Ishwar Das Varshnei—a pioneer of India’s glass industry and the first President of the Indian Ceramic Industry—attended MIT as a Special Student in Chemical Engineering from 1904-1905. Varshnei was born in Aligarh in 1879 to a well-known cloth merchant. After receiving his early education in Aligarh, Varshnei went to Japan to study sugar technology at Tokyo’s Higher Institute of Technical Training. He switched to studying glassmaking in response to a claim that indigenous glassmaking was impossible in India. Varshnei arrived in the United States in 1904  sailing from Kobe (Japan) to San Francisco in August 1904 on the SS Coptic. He went to the US to see the 1904 World's Fair (The Louisana Purchase Exhibition) intending to continue on to Europe. But instead he chose to stay on at MIT, impressed with the technical education and training in industry there and enrolled as what he would later call as “a special postgraduate student in glass".  During his time in Boston, Varshnei worked in a factory for three months.

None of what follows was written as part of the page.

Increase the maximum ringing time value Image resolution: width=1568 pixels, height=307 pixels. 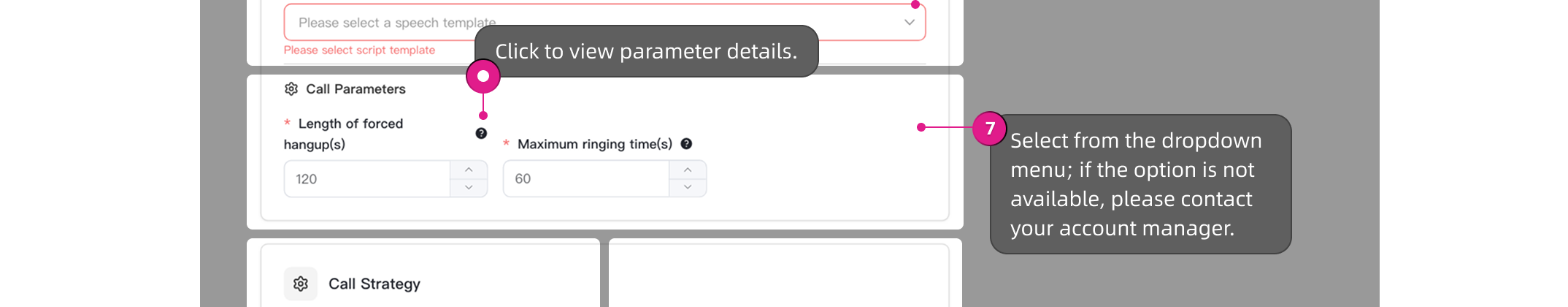[x=688, y=170]
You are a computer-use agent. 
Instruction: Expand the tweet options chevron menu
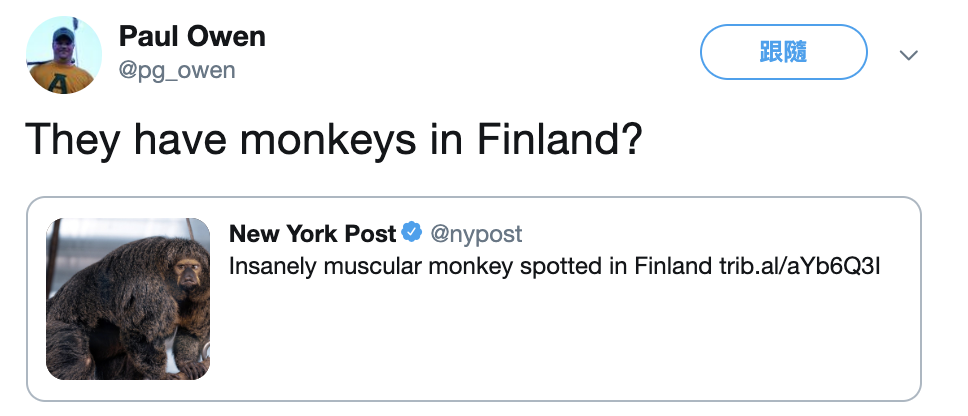[x=908, y=55]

On leaving MIT, Varshnei toured Europe as part of a delegation of American Chemists, continued his education in Germany  and worked at another factory in Germany before returning to Aligarh in 1906 to start his own glass company. 

The institutes that he studied in in Tokoyo and Germany were like MIT, simultaneously combining study and training in industry. In a way, these models were also the inspiration for his ID Technical Institute which he established in Bahjoi, India

Technology Review: (1907, page 137)

Technology Review: (1907, page 137)

Around this time, Varshnei was recruited to lead the glassmaking efforts of the newly formed Paisa Fund, which sought to not only produce glass, but also to produce glass workers. More broadly, the Paisa Fund Glass Works—established in part by nationalist Bal Gangadhar Tilak— offered hands-on technical instruction to artists and employees, and supported Swadeshi industries. Varshnei leveraged his technical skills to innovate and educate within the glass technology industry and the factory went on to provide significant employment training and glass products that helped maintain India’s economy—and independence efforts—during World War I. After his contract ended in 1915, Varshnei went on to work at a glass factory in Ambala and eventually opened another glass factory in Bahjoi called U.P. Glass Works which became the first Indian business to successfully produce window panes. 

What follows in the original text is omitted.